Work instruction. Repeat each line of the records below exactly.

Information shown.
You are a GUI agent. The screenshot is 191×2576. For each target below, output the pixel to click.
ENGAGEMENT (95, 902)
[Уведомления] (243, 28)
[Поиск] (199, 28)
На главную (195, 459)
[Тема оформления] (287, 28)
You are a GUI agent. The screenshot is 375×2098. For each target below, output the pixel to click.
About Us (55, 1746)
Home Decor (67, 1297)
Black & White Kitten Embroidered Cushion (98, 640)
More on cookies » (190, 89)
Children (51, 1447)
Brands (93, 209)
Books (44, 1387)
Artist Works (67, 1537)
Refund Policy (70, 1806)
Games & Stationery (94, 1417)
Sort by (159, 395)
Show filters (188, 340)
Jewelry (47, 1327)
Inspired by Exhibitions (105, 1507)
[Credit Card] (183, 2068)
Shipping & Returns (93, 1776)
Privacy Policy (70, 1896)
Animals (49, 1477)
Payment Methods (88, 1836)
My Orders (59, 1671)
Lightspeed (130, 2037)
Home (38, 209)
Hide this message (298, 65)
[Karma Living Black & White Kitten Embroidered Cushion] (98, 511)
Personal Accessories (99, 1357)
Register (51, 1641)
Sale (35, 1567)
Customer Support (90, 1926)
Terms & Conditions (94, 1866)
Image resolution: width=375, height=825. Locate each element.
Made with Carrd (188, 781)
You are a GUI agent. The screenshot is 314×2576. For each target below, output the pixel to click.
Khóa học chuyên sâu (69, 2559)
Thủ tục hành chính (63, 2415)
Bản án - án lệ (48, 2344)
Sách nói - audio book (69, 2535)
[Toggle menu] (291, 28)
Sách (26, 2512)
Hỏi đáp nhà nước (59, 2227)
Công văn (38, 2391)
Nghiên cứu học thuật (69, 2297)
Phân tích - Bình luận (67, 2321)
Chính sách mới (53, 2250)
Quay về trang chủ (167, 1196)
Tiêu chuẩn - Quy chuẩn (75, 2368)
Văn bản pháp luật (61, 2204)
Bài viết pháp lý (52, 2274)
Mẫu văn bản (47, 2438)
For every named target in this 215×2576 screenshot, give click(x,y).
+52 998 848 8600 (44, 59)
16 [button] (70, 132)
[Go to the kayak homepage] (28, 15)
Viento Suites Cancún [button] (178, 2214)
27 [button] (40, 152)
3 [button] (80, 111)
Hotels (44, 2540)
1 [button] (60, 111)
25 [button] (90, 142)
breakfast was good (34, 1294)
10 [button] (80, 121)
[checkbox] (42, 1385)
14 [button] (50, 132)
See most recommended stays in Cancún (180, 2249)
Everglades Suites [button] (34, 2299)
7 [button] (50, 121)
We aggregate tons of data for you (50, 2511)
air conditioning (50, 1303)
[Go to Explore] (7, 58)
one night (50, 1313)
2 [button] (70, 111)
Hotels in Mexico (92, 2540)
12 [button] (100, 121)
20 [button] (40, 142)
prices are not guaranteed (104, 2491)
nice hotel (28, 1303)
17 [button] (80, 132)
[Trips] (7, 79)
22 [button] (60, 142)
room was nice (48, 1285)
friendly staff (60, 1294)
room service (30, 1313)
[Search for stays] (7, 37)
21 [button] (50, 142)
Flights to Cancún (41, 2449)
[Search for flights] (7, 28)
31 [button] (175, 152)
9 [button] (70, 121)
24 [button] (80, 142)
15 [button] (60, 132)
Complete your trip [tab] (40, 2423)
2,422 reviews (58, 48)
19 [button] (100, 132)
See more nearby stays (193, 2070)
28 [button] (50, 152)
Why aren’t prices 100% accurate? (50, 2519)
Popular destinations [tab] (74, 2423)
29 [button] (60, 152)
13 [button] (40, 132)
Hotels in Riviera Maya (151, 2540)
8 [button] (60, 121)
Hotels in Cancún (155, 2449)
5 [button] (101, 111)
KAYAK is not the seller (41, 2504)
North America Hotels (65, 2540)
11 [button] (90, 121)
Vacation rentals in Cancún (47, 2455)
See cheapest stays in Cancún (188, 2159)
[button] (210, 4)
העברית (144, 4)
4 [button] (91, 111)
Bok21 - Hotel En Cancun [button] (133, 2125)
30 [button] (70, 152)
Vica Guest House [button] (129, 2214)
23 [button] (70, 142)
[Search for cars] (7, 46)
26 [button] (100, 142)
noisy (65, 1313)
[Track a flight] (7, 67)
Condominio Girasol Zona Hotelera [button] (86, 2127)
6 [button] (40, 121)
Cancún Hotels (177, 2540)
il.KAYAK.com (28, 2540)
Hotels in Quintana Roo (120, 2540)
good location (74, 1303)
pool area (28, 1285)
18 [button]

Output of the exercise.
You are a GUI agent. The screenshot is 191×2576. For each target below, output the pixel to click.
ENGAGEMENT (95, 902)
[Уведомления] (243, 28)
[Поиск] (199, 28)
На главную (195, 459)
[Тема оформления] (287, 28)
You are a GUI agent. The screenshot is 375×2098. For each target below, output the pixel to click.
About Us (55, 1746)
Home Decor (67, 1297)
Black & White Kitten Embroidered Cushion (98, 640)
More on cookies » (190, 89)
Children (51, 1447)
Brands (93, 209)
Books (44, 1387)
Artist Works (67, 1537)
Refund Policy (70, 1806)
Games & Stationery (94, 1417)
Sort by (159, 395)
Show filters (188, 340)
Jewelry (47, 1327)
Inspired by Exhibitions (105, 1507)
[Credit Card] (183, 2068)
Shipping & Returns (93, 1776)
Privacy Policy (70, 1896)
Animals (49, 1477)
Payment Methods (88, 1836)
My Orders (59, 1671)
Lightspeed (130, 2037)
Home (38, 209)
Hide this message (298, 65)
[Karma Living Black & White Kitten Embroidered Cushion] (98, 511)
Personal Accessories (99, 1357)
Register (51, 1641)
Sale (35, 1567)
Customer Support (90, 1926)
Terms & Conditions (94, 1866)
Image resolution: width=375, height=825. Locate each element.
Made with Carrd (188, 781)
You are a GUI agent. The screenshot is 314×2576. For each target below, output the pixel to click.
Khóa học chuyên sâu (69, 2559)
Thủ tục hành chính (63, 2415)
Bản án - án lệ (48, 2344)
Sách nói - audio book (69, 2535)
[Toggle menu] (291, 28)
Sách (26, 2512)
Hỏi đáp nhà nước (59, 2227)
Công văn (38, 2391)
Nghiên cứu học thuật (69, 2297)
Phân tích - Bình luận (67, 2321)
Chính sách mới (53, 2250)
Quay về trang chủ (167, 1196)
Tiêu chuẩn - Quy chuẩn (75, 2368)
Văn bản pháp luật (61, 2204)
Bài viết pháp lý (52, 2274)
Mẫu văn bản (47, 2438)
For every named target in this 215×2576 screenshot, give click(x,y).
+52 998 848 8600 (44, 59)
16 [button] (70, 132)
[Go to the kayak homepage] (28, 15)
Viento Suites Cancún [button] (178, 2214)
27 [button] (40, 152)
3 [button] (80, 111)
Hotels (44, 2540)
1 [button] (60, 111)
25 [button] (90, 142)
breakfast was good (34, 1294)
10 [button] (80, 121)
[checkbox] (42, 1385)
14 [button] (50, 132)
See most recommended stays in Cancún (180, 2249)
Everglades Suites [button] (34, 2299)
7 [button] (50, 121)
We aggregate tons of data for you (50, 2511)
air conditioning (50, 1303)
[Go to Explore] (7, 58)
one night (50, 1313)
2 [button] (70, 111)
Hotels in Mexico (92, 2540)
12 [button] (100, 121)
20 [button] (40, 142)
prices are not guaranteed (104, 2491)
nice hotel (28, 1303)
17 [button] (80, 132)
[Trips] (7, 79)
22 [button] (60, 142)
room was nice (48, 1285)
friendly staff (60, 1294)
room service (30, 1313)
[Search for stays] (7, 37)
21 [button] (50, 142)
Flights to Cancún (41, 2449)
[Search for flights] (7, 28)
31 [button] (175, 152)
9 [button] (70, 121)
24 [button] (80, 142)
15 [button] (60, 132)
Complete your trip [tab] (40, 2423)
2,422 reviews (58, 48)
19 [button] (100, 132)
See more nearby stays (193, 2070)
28 [button] (50, 152)
Why aren’t prices 100% accurate? (50, 2519)
Popular destinations [tab] (74, 2423)
29 [button] (60, 152)
13 [button] (40, 132)
Hotels in Riviera Maya (151, 2540)
8 [button] (60, 121)
Hotels in Cancún (155, 2449)
5 [button] (101, 111)
KAYAK is not the seller (41, 2504)
North America Hotels (65, 2540)
11 [button] (90, 121)
Vacation rentals in Cancún (47, 2455)
See cheapest stays in Cancún (188, 2159)
[button] (210, 4)
העברית (144, 4)
4 [button] (91, 111)
Bok21 - Hotel En Cancun [button] (133, 2125)
30 [button] (70, 152)
Vica Guest House [button] (129, 2214)
23 [button] (70, 142)
[Search for cars] (7, 46)
26 [button] (100, 142)
noisy (65, 1313)
[Track a flight] (7, 67)
Condominio Girasol Zona Hotelera [button] (86, 2127)
6 [button] (40, 121)
Cancún Hotels (177, 2540)
il.KAYAK.com (28, 2540)
Hotels in Quintana Roo (120, 2540)
good location (74, 1303)
pool area (28, 1285)
18 [button]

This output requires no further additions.